Fenster writes:
There’s an extraordinary amount of talk going around about the alt-right. But who are those guys?

Language is a tool for unclarity even in the best of circumstances and things get even dicier when the phenomenon to be considered (in this case, the alt-right) is fluid and uncertain. Things get worse when language users have an agenda, and positively value the unclarity that language can bring. So this will be an exercise in the rectification of names.
Consider a bell curve of political views on the alt-right. No, for this discussion let’s bear down on just one issue that the alt-right is concerned with: race. There are others (immigration for one). But for now let’s consider race.
At the far right edge we find the most extreme views. From what I can tell the numbers here are small, though they grow as you get closer to the middle.
From the edges in we find:
1. White supremacy. That’s the Nazi-like view that not only are whites superior to other races they must also have the power to keep other races down if not out.
2. White nationalism. Nationalists do not assert superiority but their view of “race realism” compels them to conclude that the races will never get along well. And since whites ought to have the same rights as other ethnic groups to self-segregate whites should favor a formal political affiliation, one that is separate racially but that is not bound to assert superiority and to promote associated objectionable measures.
3. White identity. As with #2 race realism compels a kind of self-segregation but of a softer sort. A separate political structure is not required. Under this view whites should feel free to voluntarily self-segregate as other groups do without fear of social approbation or the heavy hand of government requiring integration at every turn.
4. “Citizenism”. This is more or less nationalism, without most of the blood in blood and soil. A diverse nation is accepted as a fact but one can be skeptical about more difference always being better. The “historic nation” is respected but less out of white pride than a belief that most of the “proposition” in the term “Proposition Nation” derives from Western European ideas, and we risk losing the powerful thread of those ideas when we celebrate difference as a god thing in itself. Where race is concerned BLM and other movements are disfavored but not because of notions of white superiority. Rather the argument is that identity politics as practiced is ultimately divisive and does not support development of a coherent national sentiment, one that is based on the historically and geographically contingent ideas that inform the “proposition”.

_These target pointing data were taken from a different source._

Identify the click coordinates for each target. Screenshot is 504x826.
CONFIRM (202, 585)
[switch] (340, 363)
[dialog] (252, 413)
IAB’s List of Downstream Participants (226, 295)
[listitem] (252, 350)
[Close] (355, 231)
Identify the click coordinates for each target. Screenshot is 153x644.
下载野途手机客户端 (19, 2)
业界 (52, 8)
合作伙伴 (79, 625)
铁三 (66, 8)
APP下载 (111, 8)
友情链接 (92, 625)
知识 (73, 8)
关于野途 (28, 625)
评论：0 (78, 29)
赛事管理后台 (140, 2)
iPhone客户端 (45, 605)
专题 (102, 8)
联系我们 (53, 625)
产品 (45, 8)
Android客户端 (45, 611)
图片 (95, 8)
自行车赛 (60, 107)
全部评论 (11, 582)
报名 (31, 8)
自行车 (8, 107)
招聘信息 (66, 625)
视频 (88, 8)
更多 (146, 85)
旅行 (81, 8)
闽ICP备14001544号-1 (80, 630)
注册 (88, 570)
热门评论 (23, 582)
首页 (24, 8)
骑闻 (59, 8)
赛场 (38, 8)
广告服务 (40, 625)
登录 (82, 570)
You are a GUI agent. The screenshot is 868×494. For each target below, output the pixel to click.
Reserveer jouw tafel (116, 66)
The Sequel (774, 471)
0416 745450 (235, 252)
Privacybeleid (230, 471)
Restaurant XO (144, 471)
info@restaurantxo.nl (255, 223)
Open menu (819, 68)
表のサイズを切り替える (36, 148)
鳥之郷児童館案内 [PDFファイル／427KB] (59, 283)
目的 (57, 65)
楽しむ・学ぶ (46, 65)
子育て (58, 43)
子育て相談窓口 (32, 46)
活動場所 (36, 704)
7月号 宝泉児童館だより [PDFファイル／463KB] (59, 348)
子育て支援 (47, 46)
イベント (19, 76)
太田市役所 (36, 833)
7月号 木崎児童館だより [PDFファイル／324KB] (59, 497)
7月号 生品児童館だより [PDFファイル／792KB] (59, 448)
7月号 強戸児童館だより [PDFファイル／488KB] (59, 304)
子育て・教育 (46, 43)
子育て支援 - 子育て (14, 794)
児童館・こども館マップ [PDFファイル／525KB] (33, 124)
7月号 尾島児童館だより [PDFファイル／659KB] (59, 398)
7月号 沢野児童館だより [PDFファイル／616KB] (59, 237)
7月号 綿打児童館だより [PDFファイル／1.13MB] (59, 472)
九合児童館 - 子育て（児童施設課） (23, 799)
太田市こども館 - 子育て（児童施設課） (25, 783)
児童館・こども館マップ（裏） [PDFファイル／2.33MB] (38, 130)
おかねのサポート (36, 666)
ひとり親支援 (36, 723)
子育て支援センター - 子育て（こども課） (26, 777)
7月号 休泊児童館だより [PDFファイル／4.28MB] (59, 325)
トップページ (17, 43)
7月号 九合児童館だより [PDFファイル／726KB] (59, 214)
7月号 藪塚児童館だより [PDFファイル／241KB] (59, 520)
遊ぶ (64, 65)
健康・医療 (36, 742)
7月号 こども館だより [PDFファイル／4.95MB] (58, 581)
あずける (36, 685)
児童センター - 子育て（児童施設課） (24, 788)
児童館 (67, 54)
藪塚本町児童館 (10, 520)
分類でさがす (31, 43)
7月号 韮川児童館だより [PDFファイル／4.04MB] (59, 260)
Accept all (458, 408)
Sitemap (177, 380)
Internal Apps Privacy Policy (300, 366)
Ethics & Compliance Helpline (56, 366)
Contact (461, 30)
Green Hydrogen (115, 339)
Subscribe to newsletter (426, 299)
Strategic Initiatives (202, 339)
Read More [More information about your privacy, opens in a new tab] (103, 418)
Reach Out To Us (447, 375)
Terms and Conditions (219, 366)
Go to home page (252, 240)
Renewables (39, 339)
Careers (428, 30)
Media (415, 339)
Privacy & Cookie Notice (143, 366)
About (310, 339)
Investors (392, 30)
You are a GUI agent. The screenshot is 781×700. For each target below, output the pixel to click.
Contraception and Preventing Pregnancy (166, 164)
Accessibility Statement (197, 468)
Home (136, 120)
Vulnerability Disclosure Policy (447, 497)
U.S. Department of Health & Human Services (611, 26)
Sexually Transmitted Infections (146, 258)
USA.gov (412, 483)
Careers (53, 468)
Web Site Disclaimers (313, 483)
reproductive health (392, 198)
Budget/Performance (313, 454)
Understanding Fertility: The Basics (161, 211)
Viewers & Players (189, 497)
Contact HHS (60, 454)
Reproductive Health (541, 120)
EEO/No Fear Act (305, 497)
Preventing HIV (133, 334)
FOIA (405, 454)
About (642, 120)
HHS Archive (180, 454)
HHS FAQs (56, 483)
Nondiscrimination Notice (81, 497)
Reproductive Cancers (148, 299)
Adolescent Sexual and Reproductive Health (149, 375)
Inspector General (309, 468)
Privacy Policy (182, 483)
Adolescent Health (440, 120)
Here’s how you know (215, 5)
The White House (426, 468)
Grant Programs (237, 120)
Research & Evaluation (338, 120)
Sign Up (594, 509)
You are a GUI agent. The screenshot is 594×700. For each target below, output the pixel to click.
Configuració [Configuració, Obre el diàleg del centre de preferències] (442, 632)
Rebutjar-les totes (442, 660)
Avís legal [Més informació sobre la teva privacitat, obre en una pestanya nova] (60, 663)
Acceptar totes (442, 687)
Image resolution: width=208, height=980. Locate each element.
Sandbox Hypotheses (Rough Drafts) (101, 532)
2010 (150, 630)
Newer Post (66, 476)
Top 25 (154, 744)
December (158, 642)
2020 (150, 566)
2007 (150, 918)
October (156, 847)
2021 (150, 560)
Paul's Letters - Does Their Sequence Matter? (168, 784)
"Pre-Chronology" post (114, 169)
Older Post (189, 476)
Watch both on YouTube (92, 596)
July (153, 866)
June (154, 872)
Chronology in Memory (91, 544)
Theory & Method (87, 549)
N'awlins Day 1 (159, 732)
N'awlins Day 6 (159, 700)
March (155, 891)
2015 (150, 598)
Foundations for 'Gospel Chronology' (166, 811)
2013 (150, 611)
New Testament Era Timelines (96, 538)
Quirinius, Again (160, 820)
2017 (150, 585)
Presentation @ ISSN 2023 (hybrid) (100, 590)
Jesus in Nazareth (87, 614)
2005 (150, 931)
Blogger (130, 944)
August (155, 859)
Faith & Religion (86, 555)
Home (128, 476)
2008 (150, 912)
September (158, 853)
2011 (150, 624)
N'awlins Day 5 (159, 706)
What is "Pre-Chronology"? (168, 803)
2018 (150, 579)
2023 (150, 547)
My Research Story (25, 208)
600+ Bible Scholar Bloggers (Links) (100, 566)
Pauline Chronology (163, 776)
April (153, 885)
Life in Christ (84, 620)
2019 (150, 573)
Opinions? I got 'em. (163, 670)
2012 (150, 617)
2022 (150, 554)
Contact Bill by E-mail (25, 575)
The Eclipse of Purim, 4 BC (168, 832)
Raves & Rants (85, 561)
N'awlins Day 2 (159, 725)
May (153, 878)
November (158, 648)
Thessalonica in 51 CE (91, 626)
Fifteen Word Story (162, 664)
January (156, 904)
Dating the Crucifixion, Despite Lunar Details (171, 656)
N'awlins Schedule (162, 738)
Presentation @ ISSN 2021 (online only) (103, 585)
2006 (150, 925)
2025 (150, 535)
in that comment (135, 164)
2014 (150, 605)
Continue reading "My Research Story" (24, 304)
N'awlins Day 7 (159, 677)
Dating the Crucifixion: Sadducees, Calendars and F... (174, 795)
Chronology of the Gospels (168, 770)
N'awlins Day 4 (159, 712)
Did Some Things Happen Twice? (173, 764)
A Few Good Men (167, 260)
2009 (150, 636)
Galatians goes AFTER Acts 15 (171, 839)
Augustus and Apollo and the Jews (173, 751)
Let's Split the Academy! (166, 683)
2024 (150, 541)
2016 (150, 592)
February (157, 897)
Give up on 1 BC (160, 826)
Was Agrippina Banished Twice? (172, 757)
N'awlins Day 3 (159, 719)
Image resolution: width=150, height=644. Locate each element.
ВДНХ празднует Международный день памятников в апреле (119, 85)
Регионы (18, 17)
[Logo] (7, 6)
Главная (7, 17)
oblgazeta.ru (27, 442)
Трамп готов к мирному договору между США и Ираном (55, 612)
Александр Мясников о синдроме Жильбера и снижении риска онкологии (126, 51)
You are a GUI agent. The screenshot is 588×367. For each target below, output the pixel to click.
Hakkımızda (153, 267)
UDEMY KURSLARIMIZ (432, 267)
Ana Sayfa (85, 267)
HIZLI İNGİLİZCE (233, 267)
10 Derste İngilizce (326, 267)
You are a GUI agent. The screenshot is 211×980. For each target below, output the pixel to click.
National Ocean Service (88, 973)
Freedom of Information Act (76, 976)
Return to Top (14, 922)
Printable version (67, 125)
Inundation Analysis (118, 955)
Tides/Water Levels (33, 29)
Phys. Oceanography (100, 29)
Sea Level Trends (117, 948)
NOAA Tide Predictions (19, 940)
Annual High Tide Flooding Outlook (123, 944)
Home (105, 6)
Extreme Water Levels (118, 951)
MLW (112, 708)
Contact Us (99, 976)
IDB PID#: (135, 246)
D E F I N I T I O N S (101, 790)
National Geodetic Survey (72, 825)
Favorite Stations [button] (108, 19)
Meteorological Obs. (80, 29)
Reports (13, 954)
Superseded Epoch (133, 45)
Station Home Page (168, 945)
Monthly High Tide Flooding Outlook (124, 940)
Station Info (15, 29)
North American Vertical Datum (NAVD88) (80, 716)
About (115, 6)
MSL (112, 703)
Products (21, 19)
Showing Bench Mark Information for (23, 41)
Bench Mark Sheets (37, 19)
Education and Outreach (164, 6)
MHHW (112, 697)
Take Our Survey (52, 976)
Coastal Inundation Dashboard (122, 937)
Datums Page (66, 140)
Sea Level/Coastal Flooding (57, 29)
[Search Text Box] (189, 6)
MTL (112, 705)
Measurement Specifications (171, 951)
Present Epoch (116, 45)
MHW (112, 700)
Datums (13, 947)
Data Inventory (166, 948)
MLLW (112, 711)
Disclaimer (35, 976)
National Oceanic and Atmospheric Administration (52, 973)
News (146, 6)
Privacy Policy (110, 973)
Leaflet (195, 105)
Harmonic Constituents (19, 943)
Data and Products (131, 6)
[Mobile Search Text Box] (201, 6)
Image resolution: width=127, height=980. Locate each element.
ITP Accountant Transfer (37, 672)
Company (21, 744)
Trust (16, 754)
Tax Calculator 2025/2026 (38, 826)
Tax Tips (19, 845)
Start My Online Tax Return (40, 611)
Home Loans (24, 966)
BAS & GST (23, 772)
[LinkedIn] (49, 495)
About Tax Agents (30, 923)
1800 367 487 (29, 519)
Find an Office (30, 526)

It also needs to be noted that the bell curve continues on to the left, with most on the left closer to the center. Those nearer the center on the left can be thought of as close cousins to non-extremist citizenists–though the center left for the moment is not co-mingling very well with the center right. And as with the right side so with the left: one finds more extreme views (and fewer numbers) the further one progresses in a progressive direction.
Both sides of the center of the bell curve have things in common. And that’s where the people, and the votes, are. But when there’s a war on, each core gives credence and voice to more extreme parts of their own side of the bell curve. They think that is fine to do so with their own extremes but get very upset when they see the other side doing the same thing.
Moderate or liberal Democrats think it is fine to give up their microphone to members of BLM who take over the stage, and are often loath to condemn rioting if it is for a good (i.e., progressive) cause.
The alt-Right has the same tendencies, with the recent National Policy Institute Conference in Washington providing a good example. Richard Spencer, a white nationalist (#2 above), tried for some of the time to dominate the proceedings, appearing to speak on behalf of people like Jared Taylor, a white identitarian (#3) and Peter Brimelow, a citizenist (#4). Those closer to the center did not want to disavow those closer to the edge since the idea of the conference was to look for things in common and to work towards a kind of coalition. But there were no disavowals of white nationalism, just as there are no disavowals of the left fringes by elements closer to the center.
In this way, the edges have more visibility than their actual numbers warrant, and each side gets to score hate points against the other by lumping center and fringe together.
The system cannot help but create a gap where there should be co-mingling: right in the center of things. Each side feels confident that is has “the people” with it and since the extremes on each side are emboldened neither side is interested in re-occupying the middle. But nature abhors a vacuum.
If Trump was brilliant about anything in this election it was letting his business instincts loose in a vortex of political action that can only think politically, and that can’t help but make mistakes along a political dimension. Politicians instinctively think: how can my side gain tactical advantage? Businessmen instinctively think: buy low sell high! Look for the undervalued stock, the arbitrage opportunity, the vacuum that nature abhors but that the shortsighted cannot see.
In this election the vacuum to be filled consisted of all of the constituencies that the parties had stranded for their own political reasons and all of the voices that were choked off and strangled as a result. Trump won with that key business insight. But now we are in a new world, one that Trump helped create by capitalizing on his buy low sell high insight.
Where is the new gap, the new vacuum, the new buy low sell high? It is at the interface of the two center parts of the bell curve, still a no-man’s land but destined for a gold rush some time soon. Whoever fills that space wins the next election.